Last April little Ampio Pharmaceuticals $AMPE struggled to put the best face on the Phase III failure of its osteoarthritis drug Ampion. The dread placebo effect scuttled the study, execs protested, as its stock was crushed in the instant rout.
By last fall, though, the Englewood, CO-based biotech came back with a new Phase III, significantly de-risked, they said, based on prior results and a special protocol assessment with the FDA that put success within their grasp.
The biotech was forced to admit this morning that the second Phase III failed like the first. And as it sought to reassure investors of the way forward, little Ampio saw its shares crushed again, this time plunging 61% in the latest rout.
Ampio ended the day with a market cap at $67 million. In after-hours trading, its stock slipped 5% more.
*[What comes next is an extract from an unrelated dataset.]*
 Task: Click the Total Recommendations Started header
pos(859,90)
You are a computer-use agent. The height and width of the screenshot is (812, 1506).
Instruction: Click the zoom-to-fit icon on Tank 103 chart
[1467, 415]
“Ampio has the opportunity to provide treatment where there is a clear unmet medical need,” claimed CEO Michael Macaluso. “Even though we did not meet the primary endpoint in the PIVOT study, we are pleased with the consistent effect Ampion demonstrated in all of our clinical trials. Ampio is requesting a meeting with the FDA to present our data in support of Ampion.”
Regulators typically don’t have much tolerance for two-time losers. But we’ll keep you posted on the next chapter for Ampio.